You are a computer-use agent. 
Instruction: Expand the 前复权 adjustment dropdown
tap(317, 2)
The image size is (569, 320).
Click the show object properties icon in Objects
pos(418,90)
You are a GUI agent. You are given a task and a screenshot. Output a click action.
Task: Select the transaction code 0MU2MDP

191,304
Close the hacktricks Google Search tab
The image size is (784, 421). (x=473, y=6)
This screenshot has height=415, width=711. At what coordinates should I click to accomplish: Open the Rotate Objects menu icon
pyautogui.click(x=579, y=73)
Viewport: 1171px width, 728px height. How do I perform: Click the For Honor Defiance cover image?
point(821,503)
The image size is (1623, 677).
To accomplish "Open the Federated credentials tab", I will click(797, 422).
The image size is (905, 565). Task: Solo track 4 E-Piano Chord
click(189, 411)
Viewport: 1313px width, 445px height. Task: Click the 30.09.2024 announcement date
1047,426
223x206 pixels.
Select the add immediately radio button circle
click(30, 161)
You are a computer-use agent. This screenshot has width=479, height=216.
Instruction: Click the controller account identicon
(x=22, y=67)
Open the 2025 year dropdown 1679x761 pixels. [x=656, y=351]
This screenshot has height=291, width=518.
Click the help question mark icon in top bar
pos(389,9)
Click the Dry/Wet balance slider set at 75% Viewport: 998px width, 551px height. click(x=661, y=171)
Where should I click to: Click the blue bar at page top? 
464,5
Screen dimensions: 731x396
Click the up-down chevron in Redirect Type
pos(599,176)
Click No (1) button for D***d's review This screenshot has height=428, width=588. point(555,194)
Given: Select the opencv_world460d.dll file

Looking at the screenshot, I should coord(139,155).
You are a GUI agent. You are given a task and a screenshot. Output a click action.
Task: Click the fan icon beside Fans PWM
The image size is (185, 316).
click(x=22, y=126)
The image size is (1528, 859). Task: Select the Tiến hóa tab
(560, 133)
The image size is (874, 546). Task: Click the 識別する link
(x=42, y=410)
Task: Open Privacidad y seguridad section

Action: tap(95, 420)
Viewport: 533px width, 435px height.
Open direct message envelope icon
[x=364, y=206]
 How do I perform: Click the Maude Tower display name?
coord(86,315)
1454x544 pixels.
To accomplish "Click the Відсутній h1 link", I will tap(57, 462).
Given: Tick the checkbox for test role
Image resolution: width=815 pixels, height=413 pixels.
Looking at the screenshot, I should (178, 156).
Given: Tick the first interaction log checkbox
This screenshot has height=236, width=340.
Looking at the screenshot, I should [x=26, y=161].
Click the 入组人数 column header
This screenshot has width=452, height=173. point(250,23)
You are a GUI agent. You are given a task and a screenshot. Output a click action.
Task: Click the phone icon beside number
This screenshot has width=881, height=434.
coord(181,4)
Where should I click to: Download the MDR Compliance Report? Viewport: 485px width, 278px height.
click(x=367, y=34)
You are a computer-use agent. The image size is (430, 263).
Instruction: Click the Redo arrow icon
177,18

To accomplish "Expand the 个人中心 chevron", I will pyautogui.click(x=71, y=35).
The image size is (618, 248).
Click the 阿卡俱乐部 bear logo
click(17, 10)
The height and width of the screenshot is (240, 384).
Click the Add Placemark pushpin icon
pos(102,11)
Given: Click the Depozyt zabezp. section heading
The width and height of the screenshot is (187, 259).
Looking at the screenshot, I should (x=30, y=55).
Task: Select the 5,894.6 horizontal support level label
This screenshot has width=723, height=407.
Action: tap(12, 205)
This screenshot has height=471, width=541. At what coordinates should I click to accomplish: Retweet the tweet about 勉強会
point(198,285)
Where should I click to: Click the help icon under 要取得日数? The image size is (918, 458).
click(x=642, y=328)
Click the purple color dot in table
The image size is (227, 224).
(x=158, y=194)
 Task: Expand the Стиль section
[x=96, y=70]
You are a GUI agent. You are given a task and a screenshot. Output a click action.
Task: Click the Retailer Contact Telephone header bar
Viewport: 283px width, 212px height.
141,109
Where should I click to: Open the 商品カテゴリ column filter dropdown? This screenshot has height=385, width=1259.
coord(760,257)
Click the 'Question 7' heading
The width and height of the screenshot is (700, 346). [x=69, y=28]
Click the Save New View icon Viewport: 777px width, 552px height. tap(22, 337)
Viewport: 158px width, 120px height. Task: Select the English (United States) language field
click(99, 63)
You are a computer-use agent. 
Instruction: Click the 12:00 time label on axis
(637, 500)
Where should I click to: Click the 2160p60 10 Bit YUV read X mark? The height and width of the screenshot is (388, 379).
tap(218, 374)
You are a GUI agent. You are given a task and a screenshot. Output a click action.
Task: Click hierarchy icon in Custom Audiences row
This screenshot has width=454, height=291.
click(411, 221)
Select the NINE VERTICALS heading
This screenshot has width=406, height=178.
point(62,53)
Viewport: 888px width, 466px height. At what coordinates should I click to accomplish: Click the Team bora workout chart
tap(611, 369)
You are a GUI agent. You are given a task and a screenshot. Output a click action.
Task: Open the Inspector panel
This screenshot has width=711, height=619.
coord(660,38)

┄┄┄┄┄┄┄┄┄┄

Answer with an exact copy of the lines from the one containing "Where should I click to: Click the 2160p60" through the end of the entries above, leaving out everything before.

Where should I click to: Click the 2160p60 10 Bit YUV read X mark? The height and width of the screenshot is (388, 379).
tap(218, 374)
You are a GUI agent. You are given a task and a screenshot. Output a click action.
Task: Click hierarchy icon in Custom Audiences row
This screenshot has width=454, height=291.
click(411, 221)
Select the NINE VERTICALS heading
This screenshot has width=406, height=178.
point(62,53)
Viewport: 888px width, 466px height. At what coordinates should I click to accomplish: Click the Team bora workout chart
tap(611, 369)
You are a GUI agent. You are given a task and a screenshot. Output a click action.
Task: Open the Inspector panel
This screenshot has width=711, height=619.
coord(660,38)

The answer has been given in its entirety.